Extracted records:
------------------------------------------------------------

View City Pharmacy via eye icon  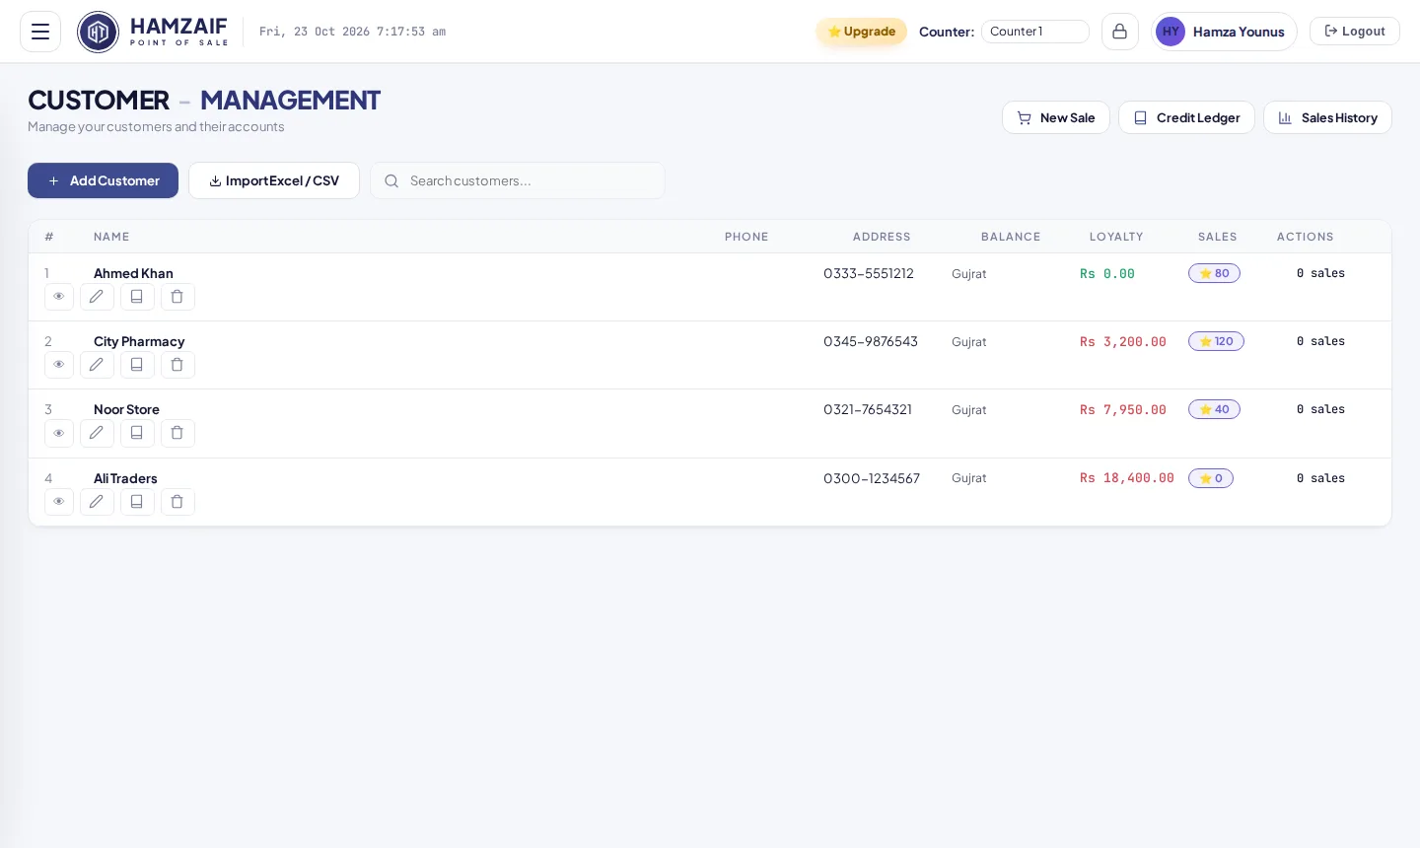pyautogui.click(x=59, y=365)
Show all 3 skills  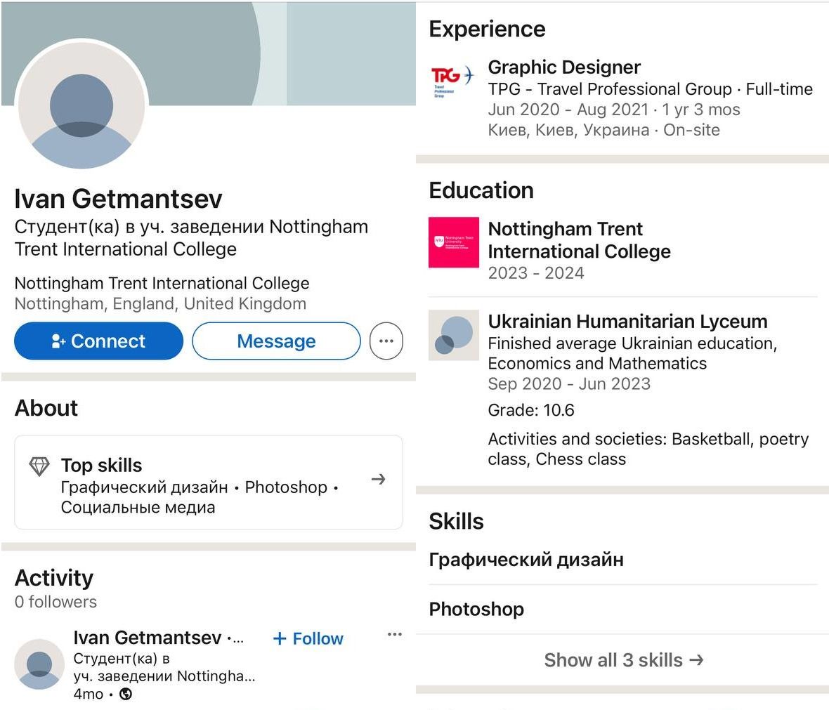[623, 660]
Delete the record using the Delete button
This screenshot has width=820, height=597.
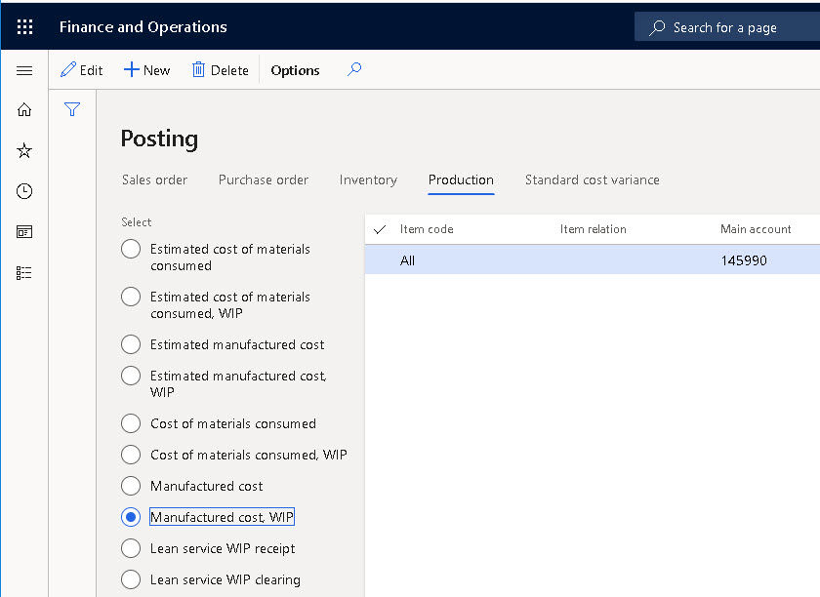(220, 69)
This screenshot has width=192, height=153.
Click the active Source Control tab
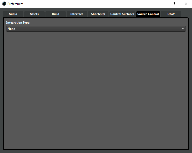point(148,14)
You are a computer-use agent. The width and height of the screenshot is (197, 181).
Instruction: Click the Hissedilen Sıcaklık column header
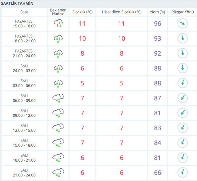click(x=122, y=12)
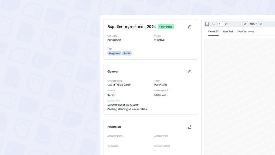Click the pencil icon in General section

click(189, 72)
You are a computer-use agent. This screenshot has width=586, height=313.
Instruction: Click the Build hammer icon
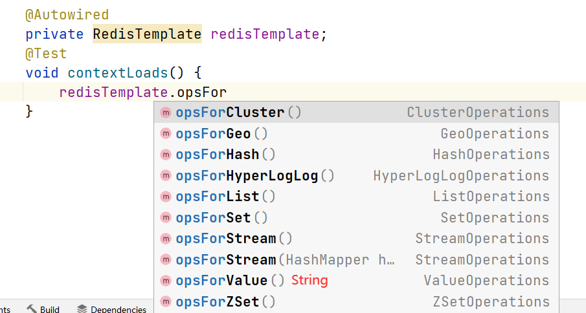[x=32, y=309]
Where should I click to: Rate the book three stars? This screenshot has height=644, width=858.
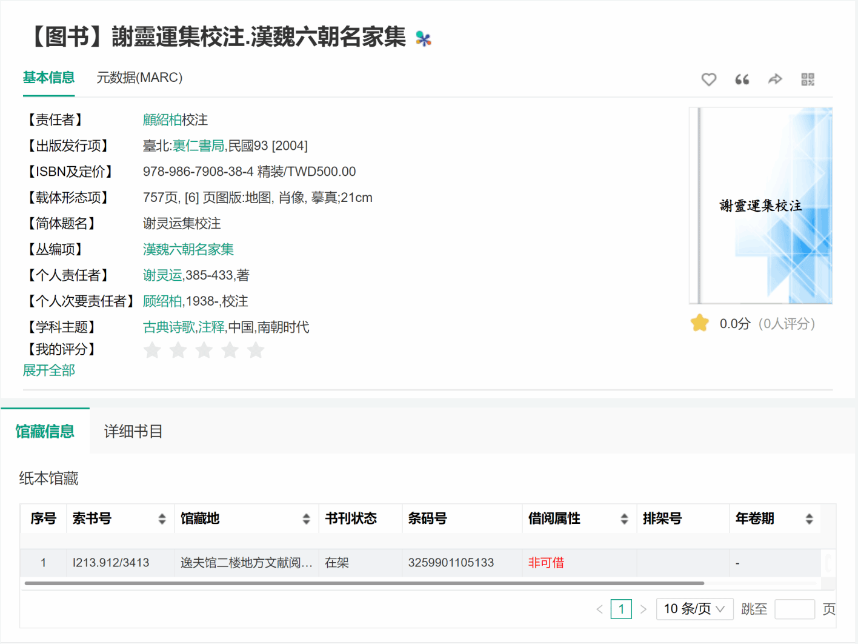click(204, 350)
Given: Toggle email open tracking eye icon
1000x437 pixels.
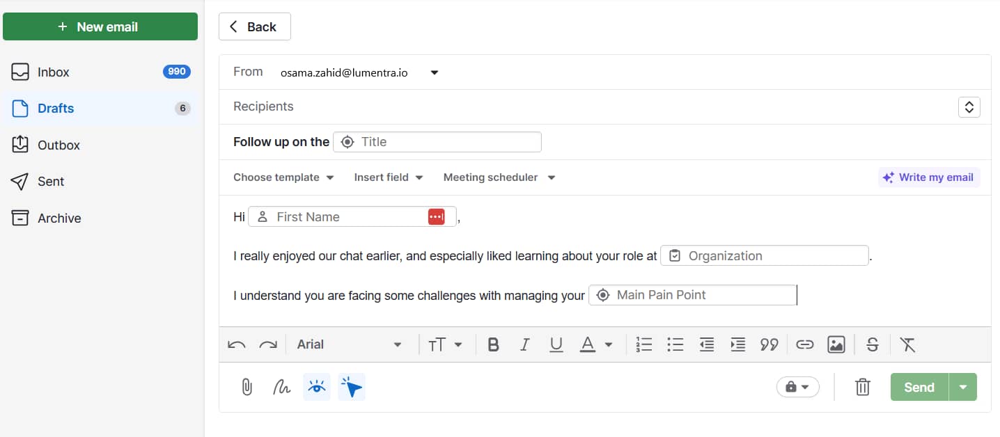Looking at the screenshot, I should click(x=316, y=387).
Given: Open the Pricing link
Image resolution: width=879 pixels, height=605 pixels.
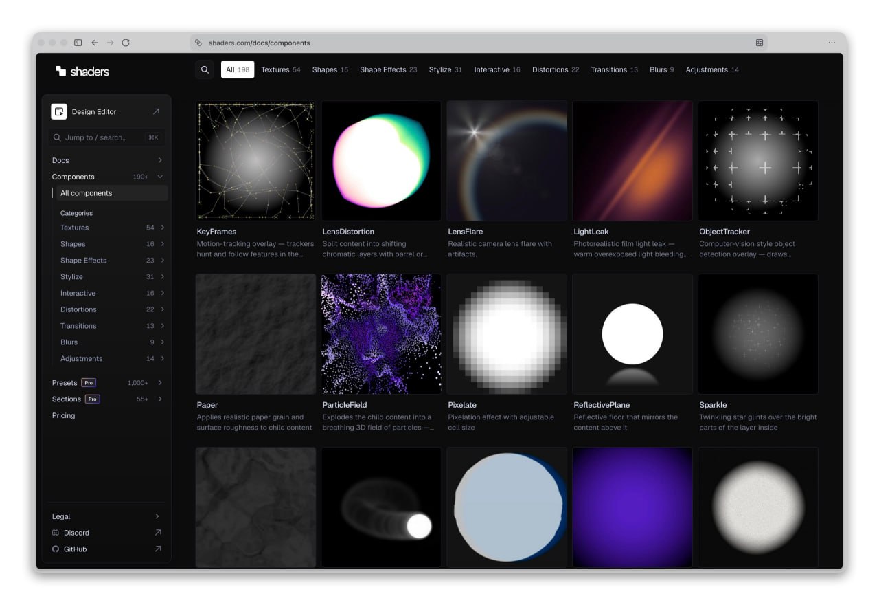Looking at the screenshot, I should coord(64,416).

------------------------------------------------------------

AIM OF THE TASK: The answer should consist only of the lines from the line with "Given: Toggle email open tracking eye icon" through the last line of the data, repeated exactly; pictures stay out.

OUTPUT BELOW:
Given: Toggle email open tracking eye icon
1000x437 pixels.
Looking at the screenshot, I should click(x=316, y=387).
Given: Open the Pricing link
Image resolution: width=879 pixels, height=605 pixels.
Looking at the screenshot, I should coord(64,416).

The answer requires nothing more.